Nearly half of HR leaders considering 4-day work week: Report

'Many employees still feel they are not in control of how and when they work, leading some to look for other options'

Nearly half of HR leaders considering 4-day work week: Report

The shift to a four-day work week seems to be gaining momentum among HR leaders, judging by a recent survey.

Currently, more than half (51 per cent) of HR leaders globally have already implemented a four-day work week (nine per cent) or are considering it (42 per cent).

In Canada, 41 per cent of employers are considering a four-day work week for employees and nine per cent are unsure.

“HR leaders are not making this decision in a vacuum,” says Natalie Baumgartner, chief workforce scientist at the Achievers Workforce Institute, which did the survey.

“Work flexibility has become incredibly important to employees in the last few years.

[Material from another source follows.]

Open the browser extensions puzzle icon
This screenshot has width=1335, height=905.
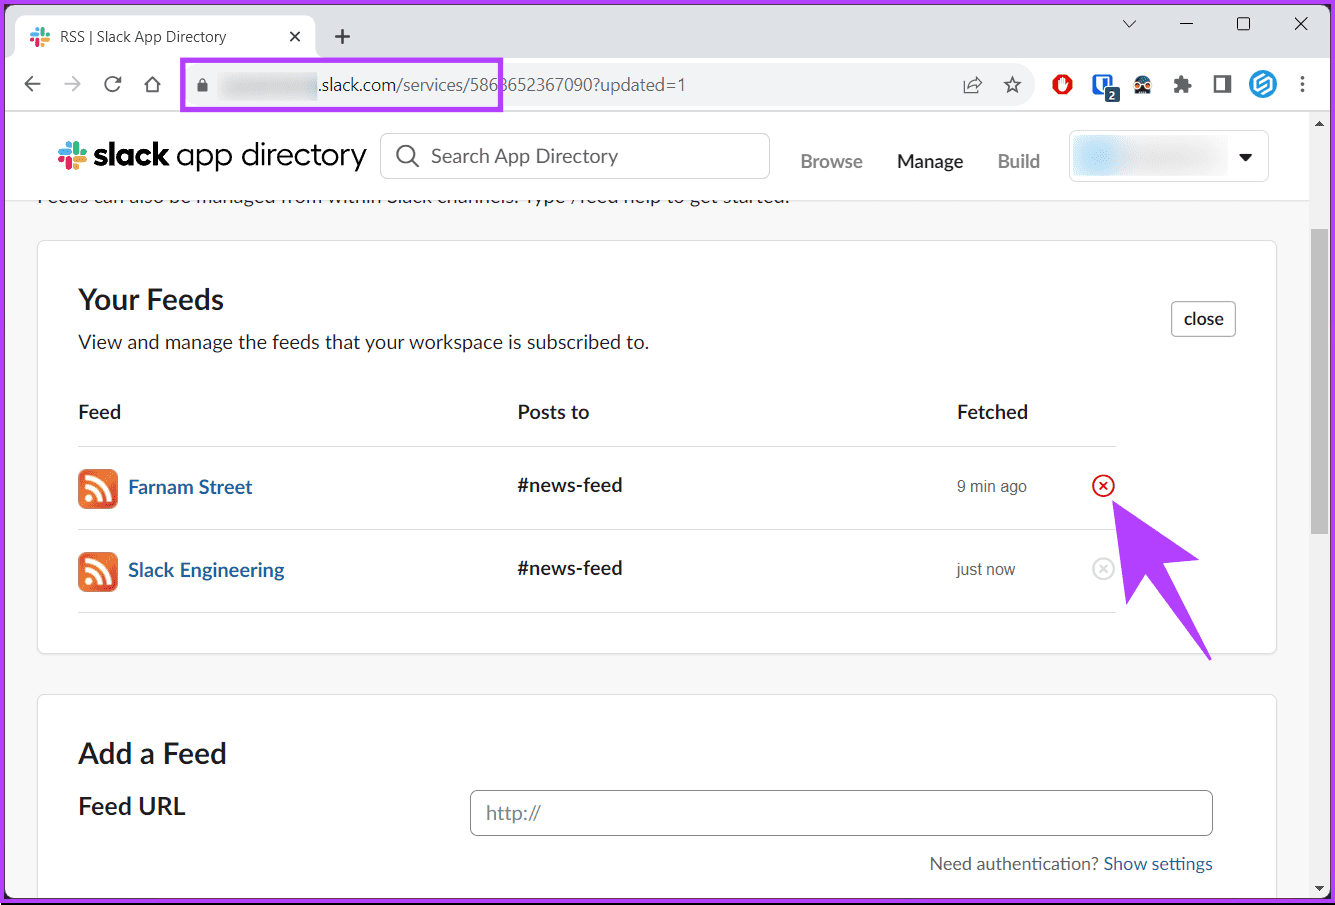pos(1182,85)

For the first time in the six years that we have been doing this research, work flexibility is the number one reason to job hunt in 2023, equal with career progression.”

Ninety-one per cent of senior managers say they would support having fewer working days in the week for their teams, according to a previous report. 

One foot out

This attention to flexibility bodes well for employers. Currently, 38 per cent of employers globally are looking for a new job while 23 per cent are unsure. 

In Canada, the numbers are 33 per cent and 25 per cent, respectively.

Flexibility ties career progression (both 28 per cent) as the top reason for employees wanting to jump ship. In contrast, 13 per cent cite compensation, according to the report titled 2023 Engagement and Retention Report, which surveyed over 5,000 respondents – including 1,400 HR leaders – from Australia, Canada, Singapore, the UK and US.

Flexibility (27 per cent) is also the top reason why employees would stay put, surpassing a strong sense of belonging (12 per cent) and having a strong working relationship with their manager (11 per cent).

And employers are delivering. Over half (52 per cent) of companies are prioritizing increased flexibility with where and when employee work this year, just behind employee wellbeing (57 per cent). 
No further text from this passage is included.